A Response to Being Black and Jewish

For class today, I read a piece called Being Black and Jewish out of The Multicultural Experience by Naomi Zack. Zack outlines a series of problems with having this cultural and racial montage.
I'd like to first state that I am neither black nor Jewish and if one has to know I descend from a line of Italian (check out the last name) and Irish parents who themselves no doubt have intermarried through other cultures to create this half-baked melting pot called me. So I cannot speak from experience as Zack does but at the same time the whole basis of Zack's argument is centered around a need for a common enemy. Zack states that,
...in fighting with each other in public, blacks and Jews are in effect addressing an audience that each side may hope is the real enemy of the other side alone but that is almost certainly the enemy of both sides.
To me, the word 'enemy' in addressing the white population is rather strong. The problem with such articles on race and racism is that it falls into the very trap it is describing and usually usually attacking by making such broad strokes. There is a commonly held notion among many a pleb and philosopher that man needs a common enemy, Zack apparently believes that race and a race war is the answer to this equation. While I will not deny that throughout history people are brought together and often are closest when they are opposing some common 'evil' whether it is another nation or a whole race, this being best exemplified by the Nazis in every way. I think that this common enemy is totally dependent on the education of either the leader or the common populace. Granted, it has been shown that many of the most educated are still willing to commit the most heinous crimes I feel that education in itself is a broad strokes term, it involves practical education as well as some kind of moral education - whether that is philosophy, general ethics or religion is up to the individual.
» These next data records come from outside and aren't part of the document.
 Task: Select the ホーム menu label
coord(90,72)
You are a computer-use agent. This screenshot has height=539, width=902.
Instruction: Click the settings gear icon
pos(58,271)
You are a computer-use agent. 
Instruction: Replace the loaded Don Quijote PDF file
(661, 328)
So such common enemies I think can be divided into almost a pyramid, the lowest being race followed by religion and then ideology.
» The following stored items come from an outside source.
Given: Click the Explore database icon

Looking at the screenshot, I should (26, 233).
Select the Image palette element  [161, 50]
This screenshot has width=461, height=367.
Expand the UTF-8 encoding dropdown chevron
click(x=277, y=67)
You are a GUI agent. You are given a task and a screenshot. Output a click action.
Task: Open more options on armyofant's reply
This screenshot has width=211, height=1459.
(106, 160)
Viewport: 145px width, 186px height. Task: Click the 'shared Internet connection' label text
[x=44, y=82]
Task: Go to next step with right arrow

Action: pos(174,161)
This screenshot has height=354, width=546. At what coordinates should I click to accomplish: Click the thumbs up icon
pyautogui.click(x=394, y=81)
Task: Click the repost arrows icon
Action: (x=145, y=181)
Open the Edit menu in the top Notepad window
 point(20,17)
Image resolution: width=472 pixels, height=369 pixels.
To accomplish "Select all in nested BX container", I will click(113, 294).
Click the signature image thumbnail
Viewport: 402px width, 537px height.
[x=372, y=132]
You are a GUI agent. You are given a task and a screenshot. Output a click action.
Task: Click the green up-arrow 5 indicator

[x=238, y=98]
Race is a baseless attack made by casual observance of your opponent or your simple need for a reason to exploit him/her. Religion is really more introspective, one looks at his own religion which he perceives as flawless and compares it to what he perceives as the heresy of another. I only place religious attacks above race because it requires at least a little more thought. Ideology, good or bad, does require one to put together his own ideology in the process of attacking another.

Zack also mentions the need for the Jews to have a homeland. To guarantee that someday someone sends me a reply to all that I have stated I thought I would seize upon this as well. I disagree. At the very least I disagree on the locale. The Zionist movement was a secular movement and Palestine as a home was a mistake. Without being a Biblical scholar I hesitate to back this claim up but in passing reference I think that the Jews could only lay claim to Palestine as long as a Canaanite does not happen to come along. But on a practical level I feel that by choosing Palestine the Jewish inhabitants alienated their sole refuge at least since the Ottoman Empire. I back this claim up by simply stating that after Jewish expulsion from Western Europe, the Jews fled to Constantinople and the Ottoman Empire, Muslims treated the Jews like Christians as 'people of the book'. But this is an argument for another time so I think I'll stop here.

This was simply my little soap box and it is very possible that I may change my mind as quickly as I came up with my opinion on the matter. I do hope in the future to post more comments on my individual research, be it history or otherwise.